The drama Simon Boccanegra by Antonio Garcia Gutiérrez (1812-1884) is as convoluted a plot as Gutiérrez' earlier work, El Trovador, upon which Verdi based his opera Il trovatore. The original play, which concerned the 14th century doge of the city-state of Genoa, was written while Gutiérrez was the Spanish consul in Genoa and as a result of being introduced to the local history of this venerable Italian seaport. The title character is actually a combination of the two historical Boccanegra brothers, Egidio, who had the reputation of a buccaneer and Simon, who was actual doge of Genoa and who was so popular with the people that he was elected twice, once in 1339 and later in 1356. Simon was a fascinating figure for someone like Verdi who loved stories of political intrigue. The historical Simon was a plebeian, a man of the people who constantly struggled to keep plebeian and patrician factions from destroying the city by their constant fighting. He was eventually poisoned at a dinner by one of his enemies and he died, painfully, before all the gathered guests.

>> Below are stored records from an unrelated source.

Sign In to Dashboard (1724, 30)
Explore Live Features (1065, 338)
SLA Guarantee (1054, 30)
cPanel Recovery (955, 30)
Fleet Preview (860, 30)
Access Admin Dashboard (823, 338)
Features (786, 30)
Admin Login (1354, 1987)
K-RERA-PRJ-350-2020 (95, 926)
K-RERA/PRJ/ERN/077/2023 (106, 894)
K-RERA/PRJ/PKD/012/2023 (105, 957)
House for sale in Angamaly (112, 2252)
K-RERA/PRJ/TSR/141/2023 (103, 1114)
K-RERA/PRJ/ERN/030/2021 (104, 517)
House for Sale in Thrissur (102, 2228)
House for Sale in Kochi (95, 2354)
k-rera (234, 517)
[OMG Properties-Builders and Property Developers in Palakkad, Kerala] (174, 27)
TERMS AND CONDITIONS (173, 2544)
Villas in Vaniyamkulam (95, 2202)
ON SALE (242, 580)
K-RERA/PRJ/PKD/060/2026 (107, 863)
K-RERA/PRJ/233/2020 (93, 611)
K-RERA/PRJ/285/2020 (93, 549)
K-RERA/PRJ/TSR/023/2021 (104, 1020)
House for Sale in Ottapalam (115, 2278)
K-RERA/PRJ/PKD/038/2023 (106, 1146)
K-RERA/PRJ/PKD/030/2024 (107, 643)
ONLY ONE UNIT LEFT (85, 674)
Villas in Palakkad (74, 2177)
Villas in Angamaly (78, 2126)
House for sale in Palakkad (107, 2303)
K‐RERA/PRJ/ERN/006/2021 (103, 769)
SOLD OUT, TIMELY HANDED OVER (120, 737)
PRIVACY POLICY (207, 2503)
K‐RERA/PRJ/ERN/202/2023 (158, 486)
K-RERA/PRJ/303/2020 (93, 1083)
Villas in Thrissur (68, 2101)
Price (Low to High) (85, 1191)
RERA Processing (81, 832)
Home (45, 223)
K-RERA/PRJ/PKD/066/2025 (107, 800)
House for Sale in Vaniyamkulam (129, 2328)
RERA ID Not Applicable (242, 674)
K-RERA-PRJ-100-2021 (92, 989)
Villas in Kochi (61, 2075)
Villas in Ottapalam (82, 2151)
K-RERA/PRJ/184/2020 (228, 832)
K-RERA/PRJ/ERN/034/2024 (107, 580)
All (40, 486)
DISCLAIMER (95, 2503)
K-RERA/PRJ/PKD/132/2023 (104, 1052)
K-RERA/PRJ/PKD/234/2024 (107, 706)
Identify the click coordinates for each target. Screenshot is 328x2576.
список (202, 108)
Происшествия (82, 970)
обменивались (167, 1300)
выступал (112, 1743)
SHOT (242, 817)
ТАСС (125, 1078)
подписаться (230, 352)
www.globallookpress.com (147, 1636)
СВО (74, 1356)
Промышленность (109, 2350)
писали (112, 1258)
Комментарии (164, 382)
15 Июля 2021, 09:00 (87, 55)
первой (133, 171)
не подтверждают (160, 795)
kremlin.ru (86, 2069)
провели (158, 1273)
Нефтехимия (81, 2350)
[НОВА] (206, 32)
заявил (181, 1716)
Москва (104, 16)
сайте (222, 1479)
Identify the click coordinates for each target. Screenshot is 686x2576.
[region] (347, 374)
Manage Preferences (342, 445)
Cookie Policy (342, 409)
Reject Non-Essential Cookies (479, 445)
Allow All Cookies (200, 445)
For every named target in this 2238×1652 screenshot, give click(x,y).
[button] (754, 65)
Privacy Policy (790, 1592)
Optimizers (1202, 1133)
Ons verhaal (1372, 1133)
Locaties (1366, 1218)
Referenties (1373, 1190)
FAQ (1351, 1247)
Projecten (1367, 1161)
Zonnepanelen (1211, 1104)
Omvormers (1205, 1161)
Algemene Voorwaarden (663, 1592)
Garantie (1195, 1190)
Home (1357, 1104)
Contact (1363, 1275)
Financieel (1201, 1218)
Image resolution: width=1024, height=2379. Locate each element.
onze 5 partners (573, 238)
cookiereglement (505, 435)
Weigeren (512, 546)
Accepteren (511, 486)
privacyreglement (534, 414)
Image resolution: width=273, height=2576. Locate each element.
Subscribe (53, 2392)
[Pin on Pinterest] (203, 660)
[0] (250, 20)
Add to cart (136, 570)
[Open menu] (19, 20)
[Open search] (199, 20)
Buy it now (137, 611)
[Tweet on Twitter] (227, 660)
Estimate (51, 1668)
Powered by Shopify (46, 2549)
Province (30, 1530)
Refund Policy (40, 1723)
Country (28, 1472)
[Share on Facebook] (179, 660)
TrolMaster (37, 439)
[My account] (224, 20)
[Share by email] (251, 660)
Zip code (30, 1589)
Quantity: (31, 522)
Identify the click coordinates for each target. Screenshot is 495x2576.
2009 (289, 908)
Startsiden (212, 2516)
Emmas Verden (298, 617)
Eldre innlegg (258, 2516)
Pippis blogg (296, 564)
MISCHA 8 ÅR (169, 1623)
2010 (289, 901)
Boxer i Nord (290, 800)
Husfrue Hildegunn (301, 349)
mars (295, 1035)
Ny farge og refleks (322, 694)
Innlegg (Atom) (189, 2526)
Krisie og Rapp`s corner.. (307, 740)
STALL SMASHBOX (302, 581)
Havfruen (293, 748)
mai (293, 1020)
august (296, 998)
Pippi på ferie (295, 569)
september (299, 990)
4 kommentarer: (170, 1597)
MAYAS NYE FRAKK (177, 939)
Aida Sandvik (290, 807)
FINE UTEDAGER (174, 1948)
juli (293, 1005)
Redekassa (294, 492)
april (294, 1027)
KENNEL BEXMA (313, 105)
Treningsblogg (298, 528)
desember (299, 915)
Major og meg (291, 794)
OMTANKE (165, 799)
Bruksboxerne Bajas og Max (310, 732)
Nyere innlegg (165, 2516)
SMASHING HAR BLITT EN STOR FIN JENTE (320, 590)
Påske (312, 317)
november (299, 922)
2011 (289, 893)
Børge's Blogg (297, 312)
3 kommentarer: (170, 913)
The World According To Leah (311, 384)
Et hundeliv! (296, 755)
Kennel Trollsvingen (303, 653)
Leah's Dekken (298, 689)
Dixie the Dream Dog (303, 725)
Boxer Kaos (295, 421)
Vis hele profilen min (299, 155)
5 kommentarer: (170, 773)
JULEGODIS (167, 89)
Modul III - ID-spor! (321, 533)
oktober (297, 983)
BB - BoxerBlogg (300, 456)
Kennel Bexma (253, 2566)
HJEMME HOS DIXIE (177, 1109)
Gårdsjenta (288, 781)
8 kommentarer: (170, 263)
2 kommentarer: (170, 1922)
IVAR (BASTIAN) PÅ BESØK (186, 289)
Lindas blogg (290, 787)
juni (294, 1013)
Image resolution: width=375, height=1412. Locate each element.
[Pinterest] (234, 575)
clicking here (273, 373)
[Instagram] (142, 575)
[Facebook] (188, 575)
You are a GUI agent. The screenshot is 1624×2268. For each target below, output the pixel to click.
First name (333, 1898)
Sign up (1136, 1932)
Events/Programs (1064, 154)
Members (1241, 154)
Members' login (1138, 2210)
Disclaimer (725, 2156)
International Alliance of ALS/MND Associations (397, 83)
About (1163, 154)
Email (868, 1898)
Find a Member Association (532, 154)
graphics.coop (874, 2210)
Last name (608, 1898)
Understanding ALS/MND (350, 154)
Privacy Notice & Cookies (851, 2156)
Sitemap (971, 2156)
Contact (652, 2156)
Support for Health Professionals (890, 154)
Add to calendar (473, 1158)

This political history was certainly enough to stimulate the dramatic imagination of Verdi. But it was the personal and familial angle that Gutiérrez gave to Simon in the play that probably most attracted Verdi to the story as something perfect for operatic treatment. In the play, Simon has fathered a child out of wedlock with the daughter of one of his enemies. The child is kidnapped, and the mother dies almost at the exact moment he is elected doge. Many years later he is reunited with his daughter through sheer coincidence. But he realizes to his horror that she is betrothed to a member of the enemy camp and has been raised unknowingly by her grandfather, the very man who plots Simon's demise.

What was the cause of Verdi's attraction to this strange plot? Well certainly not the complexities of the story. It was the human relationships involved here, especially the unique bond which exists between father and daughter, something that Verdi might have enjoyed in the 1850s if it hadn't been for the tragic deaths of his wife and two children that had occurred many years before (cf. the article, "Verdi and Simon Boccanegra").

Because Verdi was in Paris in 1856 during much of the drafting of the libretto by Francesco Maria Piave, some of the work on the libretto was done by Giovanni Montanelli, an Italian expatriate poet living in France. Verdi, as usual, micro-managed the production of the libretto. In fact, according to the New Grove Dictionary of Opera, he gave Piave a precisely detailed prose sketch of the story as he wished it to unfold and insisted that this sketch be used in order for the opera to pass the censors. Piave's completed work is as brilliant as anything he created for the composer, but it must be remembered that Verdi was quite exacting in what he wanted from a librettist: above all, brevity, as well as well-chosen images that could easily allow the music to express character and emotion.

Arrigo Boïto (1842-1918) wrote additional verses for Simon as part of the 1881 revision, most importantly the council chamber scene (Act I, scene ii) which is entirely new. Verdi used this work as a testing ground for the younger librettist, for possible work in the future. We now know, of course, that Boïto's future with Verdi would result in two of the greatest works of the Italian lyric stage: Falstaff and Otello.